My journey with macular degeneration started about 25 years ago at the age of 34. During a routine visit to my ophthalmologist, he noted that I had a few spots of different color in my macula. He did not see the need to do anything other than track any changes in future office visits. Over the course of the next 13 years, I went to see my ophthalmologist routinely.

In 2005, we were living in Tulsa, OK. During my routine eye examination, my ophthalmologist noted some abnormalities in the macula of each eye. He recommended that I go see an expert retina specialist and specifically noted that I should focus on one at Wills Eye Hospital in Philadelphia. At the time, he did not know that I was a native Philadelphian, nor did he know that I was working on a job transfer to the Philadelphia region. He did not know the names of any retina specialist at Wills, but he thought Wills was the best place to go.

I firmly believe that, if one has a serious medical condition, one should seek the absolute best doctor in the country for treatment. My first experience with this situation was to find a doctor for my son. He had some developmental delays. We took him to several specialists in Tulsa and received a non-specific diagnosis, Pervasive Developmental Disorder-Not Otherwise Specified. I was not satisfied with the outcome mostly because of the diagnostic process to determine the diagnosis. Each specialist in Tulsa conducted an hour-long interview of my wife and me using a specific questionnaire. They did not bother to perform any observations of my son. After convincing my wife that we needed to find an expert specialist, I began to research physicians who were active in the research of pediatric developmental issues. We found one in Miami and went on a road trip. When searching for a retina specialist, I used a similar search process and found Dr. Carl Regillo. [Lin/Linda: Dr. Regillo’s is Sue’s specialist and she’s written about her visits with him.]
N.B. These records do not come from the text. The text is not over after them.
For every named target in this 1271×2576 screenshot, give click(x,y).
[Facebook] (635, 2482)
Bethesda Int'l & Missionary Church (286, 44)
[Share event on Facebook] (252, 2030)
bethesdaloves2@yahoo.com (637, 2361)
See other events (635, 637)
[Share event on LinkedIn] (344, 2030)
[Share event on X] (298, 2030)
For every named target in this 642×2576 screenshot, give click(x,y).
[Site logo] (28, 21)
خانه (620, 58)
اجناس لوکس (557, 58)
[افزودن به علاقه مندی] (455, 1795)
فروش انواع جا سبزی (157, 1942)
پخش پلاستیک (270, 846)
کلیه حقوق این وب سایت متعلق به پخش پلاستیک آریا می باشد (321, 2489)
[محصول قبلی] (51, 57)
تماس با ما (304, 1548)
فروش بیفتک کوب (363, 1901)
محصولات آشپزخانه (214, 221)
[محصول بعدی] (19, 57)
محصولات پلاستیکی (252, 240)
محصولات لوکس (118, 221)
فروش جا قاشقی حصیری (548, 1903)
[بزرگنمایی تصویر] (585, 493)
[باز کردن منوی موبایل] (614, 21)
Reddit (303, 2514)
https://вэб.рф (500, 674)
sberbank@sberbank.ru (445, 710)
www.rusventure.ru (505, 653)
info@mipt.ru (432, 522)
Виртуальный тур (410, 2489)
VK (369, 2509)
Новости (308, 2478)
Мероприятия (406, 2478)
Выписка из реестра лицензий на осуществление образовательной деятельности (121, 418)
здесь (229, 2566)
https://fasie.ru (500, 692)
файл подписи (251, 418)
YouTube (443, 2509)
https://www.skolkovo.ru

At my first visit with Dr. Regillo in 2005, he identified my diagnosis as macular dystrophy. He recommended that I begin an AREDS regiment, which I did. I have since returned for follow-up visits every October. My condition has steadily worsened. During my visit in 2017, Dr. Regillo noted that my left eye is a candidate for clinical trials but did not cite any specific trial. At this point I realized that I needed to take any step necessary to preserve the vision in my right eye.

Vitamins and Supplements

In 2005 I started taking Bausch & Lomb’s PreserVision AREDS formula. When the AREDS2 formula became available in 2013, I started taking it. In 2016, I became frustrated with the progression of my macular degeneration and decided to talk to the local natural pharmacy about available supplements. Because of those discussions, I added Life Extension’s MacuGuard with Saffron and Astaxanthin and ProOmega CRP. I recently added SPM Active, a supplement to fight inflammation. [Lin/Linda: before you take any supplements, please check with your retinal specialist and medical doctor. Some ingredients may be contraindicated by your medical history.]